# How does Sub volume work Mosconi Zero 3



## DPGstereo (Jan 16, 2013)

*Input signal match, Mosconi Zero 3...*

How does the sub volume work using a Mosconi Zero 3:
- If using the RJ-45 phone connector on the Zero 3 amp, are you simply raising and lowering the amp's input gain control (as if turning the input gain on amp)?


----------



## DPGstereo (Jan 16, 2013)

I'm using 6to8 Aerospace and Zero 3 for sub amp. I was told to use Mosconi's RTC, if I wanted a separate sub volume knob. Has the phone plug style connection on amp.
This was better than using, for example Rockford Fosgate sub volume that has RCA in's and outs. Said volume was controlled inside amp? How does the really work?
In changing volume, using RTC, am I changing input gain on the Zero 3 to raise and lower subwoofers volume?


----------



## Hammer1 (Jan 30, 2011)

DPGstereo said:


> I'm using 6to8 Aerospace and Zero 3 for sub amp. I was told to use Mosconi's RTC, if I wanted a separate sub volume knob. Has the phone plug style connection on amp.
> This was better than using, for example Rockford Fosgate sub volume that has RCA in's and outs. Said volume was controlled inside amp? How does the really work?
> In changing volume, using RTC, am I changing input gain on the Zero 3 to raise and lower subwoofers volume?

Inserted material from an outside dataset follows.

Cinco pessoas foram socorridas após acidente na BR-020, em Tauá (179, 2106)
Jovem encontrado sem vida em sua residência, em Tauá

Do you have either the RCD or RC mini connected to the 6to8 as that would allow you to control sub volume from the 6to8. For a zero3 you need the Mos_RTC not the RTC and I believe it controls input voltage from rca input.


----------



## DPGstereo (Jan 16, 2013)

I can use either the Mosconi *RC Mini* to control the DSP, one function being subwoofer volume.

Or use the *RTC-MOS* that plugs into the Zero 3 amp.

Question is, how do each work? Specifically, how would each effect the Input Gain level of the Zero 3?

1. It was first recommended to me to use the Mosconi *RTC-MOS* that plugs into Zero 3 amp (RJ-45 phone plug) over using a sub volume control with RCA In's and Outs. With the *RTC-MOS*, is sub volume knob raising and lowering _Input Gain_ on Zero 3 amp?

2. Then we discussed the ability to have quick access to different tunes of the 6to8 Aerospace, using the Mosconi *RC Mini*. Which also has a feature to control _subwoofer volume_. However, this option, seems like the same as using any sub volume with RCA In's and Outs. Raising and lowering Input Gain of the Zero 3 amp?

*Just asking about how each effects the Input Gain of the Zero 3 amp?*


----------



## DPGstereo (Jan 16, 2013)

The whole thing is about optimum signal level matching from source, dsp and amp.
If I use, say a DD-1, to match/optimize signals..

then use a separate subwoofer control, the gain on subwoofer amp is no longer correct?


----------



## DPGstereo (Jan 16, 2013)

Anyone know?

Help please...


----------



## Hammer1 (Jan 30, 2011)

DPGstereo said:


> The whole thing is about optimum signal level matching from source, dsp and amp.
> If I use, say a DD-1, to match/optimize signals..
> 
> then use a separate subwoofer control, the gain on subwoofer amp is no longer correct?


You would set either the RC mini or the RTC to max then set your gains. Then when you use the RTC to lower sub volume you wont be over driving amp


----------



## DPGstereo (Jan 16, 2013)

Thanks man. I'm trying to understand the gain structure of the Mosconi Zero 3.


----------